A continued decline in global growth and struggling European stocks could present the biggest risks to the global markets, according to two market watchers.
"Global growth is going to continue to decelerate roughly about 2 percent over the next 12 to 18 months," Chad Morganlander of Stifel Nicolaus said Tuesday on CNBC's Power Lunch. He added that this adversely impacts global earnings in the United States, especially for S&P 500 companies.
"So we would be concerned about that, especially with valuations at forward looking [price-to-earnings] multiples of 17 times. We believe we're a bit stretched," Morganlander said.
The S&P 500 and Dow plunged in the immediate market fallout after the United Kingdom voted to leave the European Union, alongside an even sharper decline in many European markets. But rather than spotting bargains, Morganlander said potential investors should focus on credit growth, particularly in emerging markets.

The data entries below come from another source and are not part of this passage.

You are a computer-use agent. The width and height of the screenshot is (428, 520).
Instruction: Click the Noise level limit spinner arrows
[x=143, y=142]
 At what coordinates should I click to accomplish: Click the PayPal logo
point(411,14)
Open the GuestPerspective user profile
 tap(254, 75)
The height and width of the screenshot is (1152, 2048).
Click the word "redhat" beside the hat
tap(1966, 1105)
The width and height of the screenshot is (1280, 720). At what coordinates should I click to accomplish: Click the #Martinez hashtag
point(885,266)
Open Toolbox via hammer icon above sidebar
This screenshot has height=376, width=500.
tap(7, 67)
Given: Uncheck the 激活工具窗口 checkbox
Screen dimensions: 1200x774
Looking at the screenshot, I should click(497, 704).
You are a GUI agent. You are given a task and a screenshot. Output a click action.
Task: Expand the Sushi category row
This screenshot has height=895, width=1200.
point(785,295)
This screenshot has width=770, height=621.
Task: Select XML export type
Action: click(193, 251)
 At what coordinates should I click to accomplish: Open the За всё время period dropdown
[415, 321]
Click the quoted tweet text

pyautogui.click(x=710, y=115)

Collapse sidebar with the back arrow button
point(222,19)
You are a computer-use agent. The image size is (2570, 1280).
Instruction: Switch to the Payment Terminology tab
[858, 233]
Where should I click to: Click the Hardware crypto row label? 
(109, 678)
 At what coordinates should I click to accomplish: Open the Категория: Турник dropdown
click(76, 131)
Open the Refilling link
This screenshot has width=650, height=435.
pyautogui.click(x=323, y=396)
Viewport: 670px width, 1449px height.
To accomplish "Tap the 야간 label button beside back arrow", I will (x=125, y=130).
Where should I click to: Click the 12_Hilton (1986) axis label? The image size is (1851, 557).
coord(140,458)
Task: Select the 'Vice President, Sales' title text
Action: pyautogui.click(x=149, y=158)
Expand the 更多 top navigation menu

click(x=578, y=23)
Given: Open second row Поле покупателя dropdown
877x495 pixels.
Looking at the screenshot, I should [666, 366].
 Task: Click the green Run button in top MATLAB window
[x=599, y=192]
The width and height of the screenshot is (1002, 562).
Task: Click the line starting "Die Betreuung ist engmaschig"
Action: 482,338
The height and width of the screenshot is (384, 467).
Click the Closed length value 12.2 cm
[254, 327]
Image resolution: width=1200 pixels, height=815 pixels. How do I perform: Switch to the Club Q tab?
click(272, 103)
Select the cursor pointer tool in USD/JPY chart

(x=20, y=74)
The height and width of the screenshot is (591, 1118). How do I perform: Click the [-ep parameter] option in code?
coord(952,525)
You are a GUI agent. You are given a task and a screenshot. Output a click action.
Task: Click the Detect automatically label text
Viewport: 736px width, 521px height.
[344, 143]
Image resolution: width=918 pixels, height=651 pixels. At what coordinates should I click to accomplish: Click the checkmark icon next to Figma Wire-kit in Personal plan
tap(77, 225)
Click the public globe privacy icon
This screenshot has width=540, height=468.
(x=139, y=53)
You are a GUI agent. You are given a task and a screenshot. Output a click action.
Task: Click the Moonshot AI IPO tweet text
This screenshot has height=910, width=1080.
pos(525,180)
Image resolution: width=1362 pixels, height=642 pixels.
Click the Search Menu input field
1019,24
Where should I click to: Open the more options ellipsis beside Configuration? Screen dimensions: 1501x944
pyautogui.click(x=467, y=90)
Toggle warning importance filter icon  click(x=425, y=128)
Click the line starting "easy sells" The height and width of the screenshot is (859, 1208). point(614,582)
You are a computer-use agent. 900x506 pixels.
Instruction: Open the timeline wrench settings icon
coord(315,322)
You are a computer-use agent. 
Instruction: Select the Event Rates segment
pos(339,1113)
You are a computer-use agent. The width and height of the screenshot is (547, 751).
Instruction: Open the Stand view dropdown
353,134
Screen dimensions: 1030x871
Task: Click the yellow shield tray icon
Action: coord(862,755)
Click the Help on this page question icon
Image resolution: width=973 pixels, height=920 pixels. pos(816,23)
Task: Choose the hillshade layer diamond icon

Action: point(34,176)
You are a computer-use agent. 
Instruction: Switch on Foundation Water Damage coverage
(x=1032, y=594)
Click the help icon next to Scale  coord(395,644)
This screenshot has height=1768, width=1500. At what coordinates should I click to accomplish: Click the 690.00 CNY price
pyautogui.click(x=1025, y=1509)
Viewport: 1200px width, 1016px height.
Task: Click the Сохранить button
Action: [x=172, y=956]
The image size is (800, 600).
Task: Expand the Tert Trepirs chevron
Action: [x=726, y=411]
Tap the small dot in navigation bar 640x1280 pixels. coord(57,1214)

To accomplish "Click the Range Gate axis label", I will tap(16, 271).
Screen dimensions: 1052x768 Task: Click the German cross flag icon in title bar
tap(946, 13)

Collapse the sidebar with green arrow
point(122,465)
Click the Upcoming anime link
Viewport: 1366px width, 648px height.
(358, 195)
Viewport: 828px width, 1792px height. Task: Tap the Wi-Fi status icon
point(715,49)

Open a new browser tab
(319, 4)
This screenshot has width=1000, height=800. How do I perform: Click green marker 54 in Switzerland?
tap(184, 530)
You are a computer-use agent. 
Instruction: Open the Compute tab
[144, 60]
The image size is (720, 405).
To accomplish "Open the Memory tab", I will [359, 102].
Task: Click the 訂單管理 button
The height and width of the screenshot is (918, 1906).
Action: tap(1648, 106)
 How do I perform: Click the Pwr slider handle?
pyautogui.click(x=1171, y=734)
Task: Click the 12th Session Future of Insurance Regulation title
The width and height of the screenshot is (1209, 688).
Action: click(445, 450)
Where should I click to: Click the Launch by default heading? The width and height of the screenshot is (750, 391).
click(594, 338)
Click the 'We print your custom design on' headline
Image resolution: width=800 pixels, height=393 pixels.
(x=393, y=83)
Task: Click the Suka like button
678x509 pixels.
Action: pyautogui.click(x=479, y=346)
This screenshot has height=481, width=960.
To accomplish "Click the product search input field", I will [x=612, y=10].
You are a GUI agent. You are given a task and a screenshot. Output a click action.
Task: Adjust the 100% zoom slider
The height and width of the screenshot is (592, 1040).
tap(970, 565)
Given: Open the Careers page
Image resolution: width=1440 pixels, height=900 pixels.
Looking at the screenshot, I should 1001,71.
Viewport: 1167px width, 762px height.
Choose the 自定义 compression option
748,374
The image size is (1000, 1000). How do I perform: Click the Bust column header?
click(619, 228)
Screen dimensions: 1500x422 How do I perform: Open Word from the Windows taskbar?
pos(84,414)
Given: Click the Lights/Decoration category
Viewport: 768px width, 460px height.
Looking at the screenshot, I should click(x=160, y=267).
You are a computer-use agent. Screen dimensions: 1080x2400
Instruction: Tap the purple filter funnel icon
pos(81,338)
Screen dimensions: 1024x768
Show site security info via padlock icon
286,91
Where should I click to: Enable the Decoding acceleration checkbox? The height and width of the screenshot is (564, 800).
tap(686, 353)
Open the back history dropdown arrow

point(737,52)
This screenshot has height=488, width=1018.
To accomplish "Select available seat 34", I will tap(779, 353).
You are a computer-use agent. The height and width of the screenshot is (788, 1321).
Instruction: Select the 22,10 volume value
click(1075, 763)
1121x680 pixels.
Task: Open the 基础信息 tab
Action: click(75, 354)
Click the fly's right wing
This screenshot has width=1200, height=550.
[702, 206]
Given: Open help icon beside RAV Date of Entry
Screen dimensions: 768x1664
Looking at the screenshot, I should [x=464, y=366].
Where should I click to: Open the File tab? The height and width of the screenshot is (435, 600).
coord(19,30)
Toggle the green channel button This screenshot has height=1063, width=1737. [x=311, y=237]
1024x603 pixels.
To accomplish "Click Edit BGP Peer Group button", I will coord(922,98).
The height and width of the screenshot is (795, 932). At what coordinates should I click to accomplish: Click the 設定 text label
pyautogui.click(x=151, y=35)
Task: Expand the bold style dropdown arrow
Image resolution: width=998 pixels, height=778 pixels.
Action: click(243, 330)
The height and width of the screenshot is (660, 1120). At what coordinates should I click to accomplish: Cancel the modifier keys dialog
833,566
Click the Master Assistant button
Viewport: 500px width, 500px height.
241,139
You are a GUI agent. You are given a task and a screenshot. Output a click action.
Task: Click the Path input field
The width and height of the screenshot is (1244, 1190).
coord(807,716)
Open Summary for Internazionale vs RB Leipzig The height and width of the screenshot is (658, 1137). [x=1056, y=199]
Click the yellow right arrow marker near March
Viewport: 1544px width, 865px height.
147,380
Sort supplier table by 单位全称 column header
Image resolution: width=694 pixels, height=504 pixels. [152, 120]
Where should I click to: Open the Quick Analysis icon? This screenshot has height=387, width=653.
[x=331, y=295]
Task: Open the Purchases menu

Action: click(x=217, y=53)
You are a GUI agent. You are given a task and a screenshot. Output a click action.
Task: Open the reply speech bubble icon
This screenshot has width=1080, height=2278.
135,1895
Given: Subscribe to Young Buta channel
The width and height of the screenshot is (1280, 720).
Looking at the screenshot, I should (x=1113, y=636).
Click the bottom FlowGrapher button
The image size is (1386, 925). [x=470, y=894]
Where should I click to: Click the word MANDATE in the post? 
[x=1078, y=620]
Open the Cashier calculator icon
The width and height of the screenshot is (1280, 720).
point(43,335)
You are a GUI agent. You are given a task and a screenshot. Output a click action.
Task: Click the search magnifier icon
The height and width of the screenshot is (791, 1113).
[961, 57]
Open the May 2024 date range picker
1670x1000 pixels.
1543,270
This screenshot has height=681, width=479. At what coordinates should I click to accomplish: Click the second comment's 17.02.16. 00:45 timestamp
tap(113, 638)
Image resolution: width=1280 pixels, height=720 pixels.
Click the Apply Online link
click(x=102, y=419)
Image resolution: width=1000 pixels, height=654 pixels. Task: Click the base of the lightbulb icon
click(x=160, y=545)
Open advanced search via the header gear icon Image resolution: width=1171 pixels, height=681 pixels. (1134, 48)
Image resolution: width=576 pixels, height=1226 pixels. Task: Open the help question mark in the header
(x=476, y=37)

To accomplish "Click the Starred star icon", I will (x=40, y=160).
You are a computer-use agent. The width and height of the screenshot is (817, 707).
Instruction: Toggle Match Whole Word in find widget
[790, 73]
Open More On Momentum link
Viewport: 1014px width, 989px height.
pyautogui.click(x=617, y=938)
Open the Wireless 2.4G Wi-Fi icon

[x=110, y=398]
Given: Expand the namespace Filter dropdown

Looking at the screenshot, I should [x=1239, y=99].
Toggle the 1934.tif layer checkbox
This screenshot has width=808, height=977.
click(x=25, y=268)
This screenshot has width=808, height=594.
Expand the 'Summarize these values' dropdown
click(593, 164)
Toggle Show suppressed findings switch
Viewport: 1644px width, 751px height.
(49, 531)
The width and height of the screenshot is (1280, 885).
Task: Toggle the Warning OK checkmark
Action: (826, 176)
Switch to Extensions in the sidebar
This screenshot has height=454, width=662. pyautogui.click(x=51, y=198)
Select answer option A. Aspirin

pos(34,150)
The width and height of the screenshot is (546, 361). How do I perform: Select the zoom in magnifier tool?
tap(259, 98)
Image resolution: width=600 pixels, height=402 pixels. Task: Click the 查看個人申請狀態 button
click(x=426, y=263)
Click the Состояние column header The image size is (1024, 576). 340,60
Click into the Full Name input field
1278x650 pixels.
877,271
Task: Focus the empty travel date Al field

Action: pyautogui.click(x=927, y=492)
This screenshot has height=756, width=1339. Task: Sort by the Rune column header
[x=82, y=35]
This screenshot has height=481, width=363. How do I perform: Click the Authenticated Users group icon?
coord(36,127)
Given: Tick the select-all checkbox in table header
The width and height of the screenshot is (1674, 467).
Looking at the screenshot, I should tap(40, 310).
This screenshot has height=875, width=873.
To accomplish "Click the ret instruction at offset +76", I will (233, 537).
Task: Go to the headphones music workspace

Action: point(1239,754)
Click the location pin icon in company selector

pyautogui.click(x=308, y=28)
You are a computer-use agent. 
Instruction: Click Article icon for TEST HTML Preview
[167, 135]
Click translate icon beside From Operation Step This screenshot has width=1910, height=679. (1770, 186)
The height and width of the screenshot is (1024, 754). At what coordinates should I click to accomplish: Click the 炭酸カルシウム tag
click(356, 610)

"If you start to see a rapid deterioration there, that would be a bear sign for the overall global economy and the global markets," he added.
Oppenheimer technical analyst Ari Wald said continues risk from European financials pose the biggest concern now.
Looking a chart of the STOXX Europe 600 bank index going back to 1995, Wald said the trends indicate further declines are ahead, so this is one area of the market investors should continue to sell.
"We can see this equity market topping out at the same level it topped out at in 2000 and 2007, so still in secular decline, now breaking a seven-year uptrend as well," he said Tuesday.